= Aim =
Quote the OpenStack documentation excerpt below from "role:admin or (project_id:%(project_id)s" to "reject an access.".

= Extracted text =
Conjunction operators are also available, allowing for more flexibility in crafting policies. So, in the policy language, the previous check in list-of-lists becomes:

role:admin or (project_id:%(project_id)s and role:projectadmin)

The policy language also has the NOT operator, allowing for richer policy rules:

project_id:%(project_id)s and not role:dunce

Attributes sent along with API calls can be used by the policy engine (on the right side of the expression), by using the following syntax:

<some_value>:%(user.id)s

Note: two special policy checks should be mentioned; the policy check @ will always accept an access, and the policy check ! will always reject an access.

12.3.8 Ceilometer Metering Failover HA Support #

In the HPE Helion OpenStack environment, the Ceilometer metering service supports native Active-Active high-availability (HA) for the notification and polling agents. Implementing HA support includes workload-balancing, workload-distribution and failover.

Tooz is the coordination engine that is used to coordinate workload among multiple active agent instances. It also maintains the knowledge of active-instance-to-handle failover and group membership using hearbeats (pings).

Zookeeper is used as the coordination backend. Zookeeper uses Tooz to expose the APIs that manage group membership and retrieve workload specific to each agent.

The following section in the configuration file is used to implement high-availability (HA):

[coordination]
backend_url = <IP address of Zookeeper host: port> (port is usually 2181 as a zookeeper default)
heartbeat = 1.0
check_watchers = 10.0

For the notification agent to be configured in HA mode, additional configuration is needed in the configuration file:

[notification]
workload_partitioning = true

The HA notification agent distributes workload among multiple queues that are created based on the number of unique source:sink combinations. The combinations are configured in the notification agent pipeline configuration file. If there are additional services to be metered using notifications, then the recommendation is to use a separate source for those events. This is recommended especially if the expected load of data from that source is considered high. Implementing HA support should lead to better workload balancing among multiple active notification agents.

Ceilometer-expirer is also an Active-Active HA. Tooz is used to pick an expirer process that acquires a lock when there are multiple contenders and the winning process runs. There is no failover support, as expirer is not a daemon and is scheduled to run at pre-determined intervals.

Important

You must ensure that a single expirer process runs when multiple processes are scheduled to run at the same time. This must be done using cron-based scheduling. on multiple controller nodes

The following configuration is needed to enable expirer HA:

[coordination]
backend_url = <IP address of Zookeeper host: port> (port is usually 2181 as a zookeeper default)
heartbeat = 1.0
check_watchers = 10.0

The notification agent HA support is mainly designed to coordinate among notification agents so that correlated samples can be handled by the same agent. This happens when samples get transformed from other samples. The HPE Helion OpenStack Ceilometer pipeline has no transformers, so this task of coordination and workload partitioning does not need to be enabled. The notification agent is deployed on multiple controller nodes and they distribute workload among themselves by randomly fetching the data from the queue.

= Listed entries =
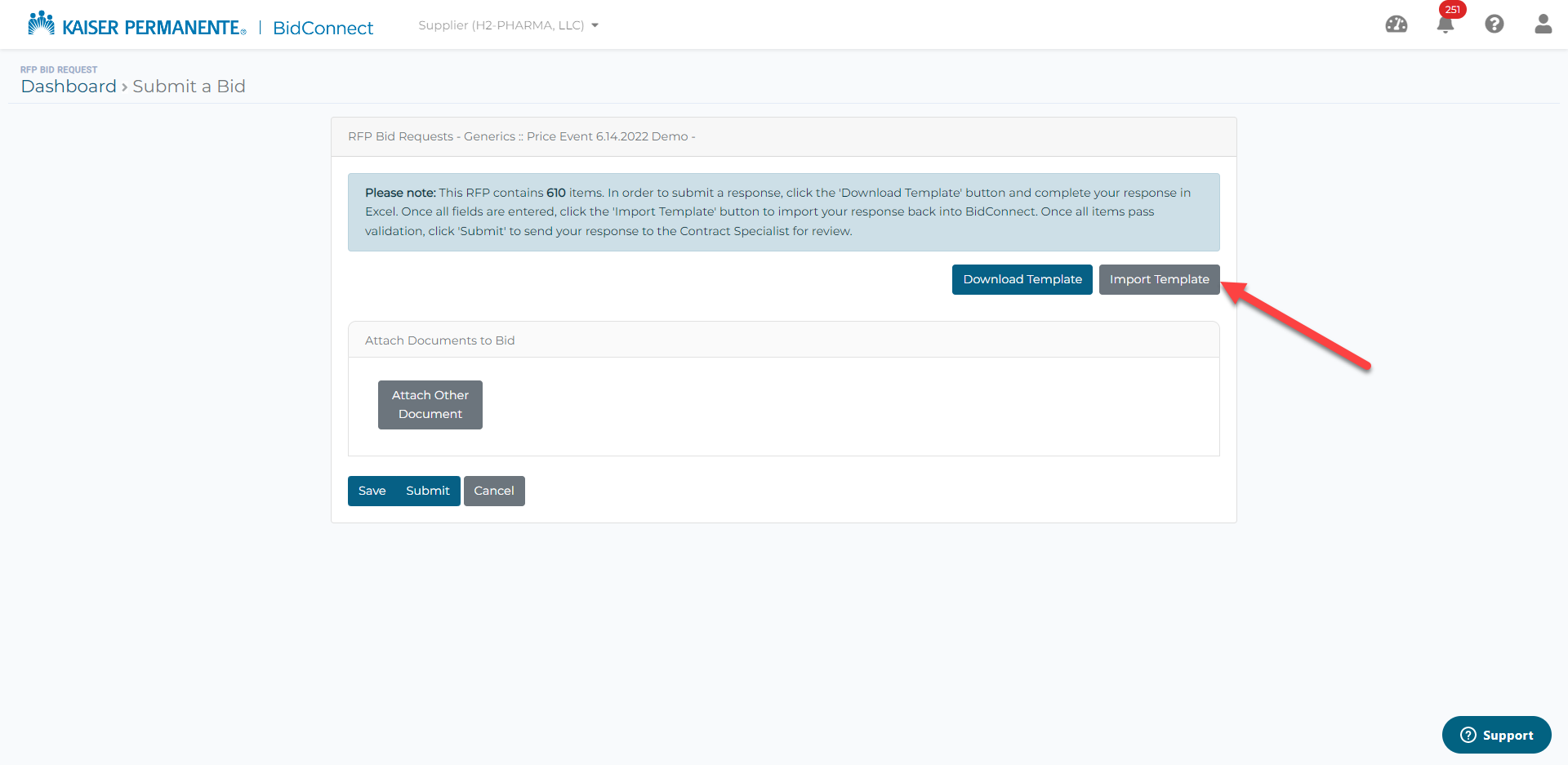
Task: Click the Import Template button
Action: pos(1159,279)
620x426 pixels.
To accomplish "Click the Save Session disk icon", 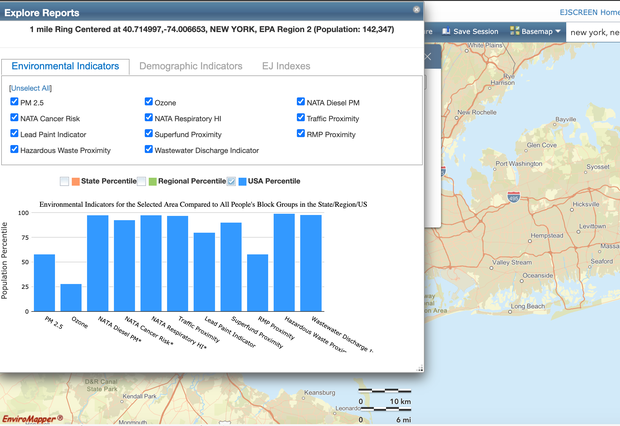I will click(447, 32).
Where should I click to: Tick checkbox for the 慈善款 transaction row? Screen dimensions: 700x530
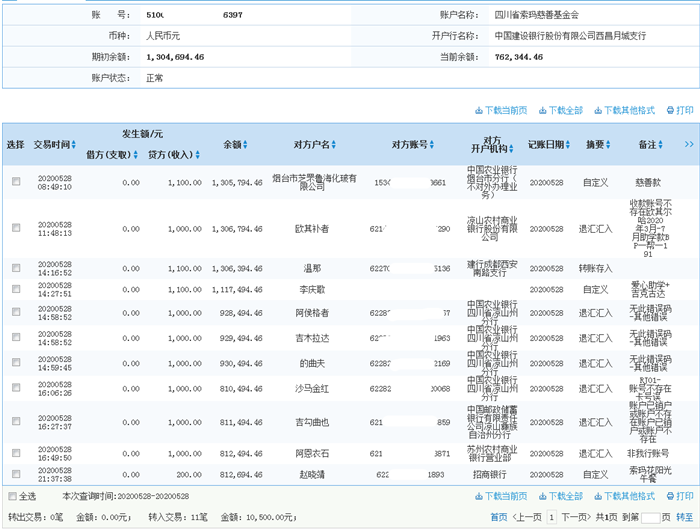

= Output for this exercise =
role:admin or (project_id:%(project_id)s and role:projectadmin)

The policy language also has the NOT operator, allowing for richer policy rules:

project_id:%(project_id)s and not role:dunce

Attributes sent along with API calls can be used by the policy engine (on the right side of the expression), by using the following syntax:

<some_value>:%(user.id)s

Note: two special policy checks should be mentioned; the policy check @ will always accept an access, and the policy check ! will always reject an access.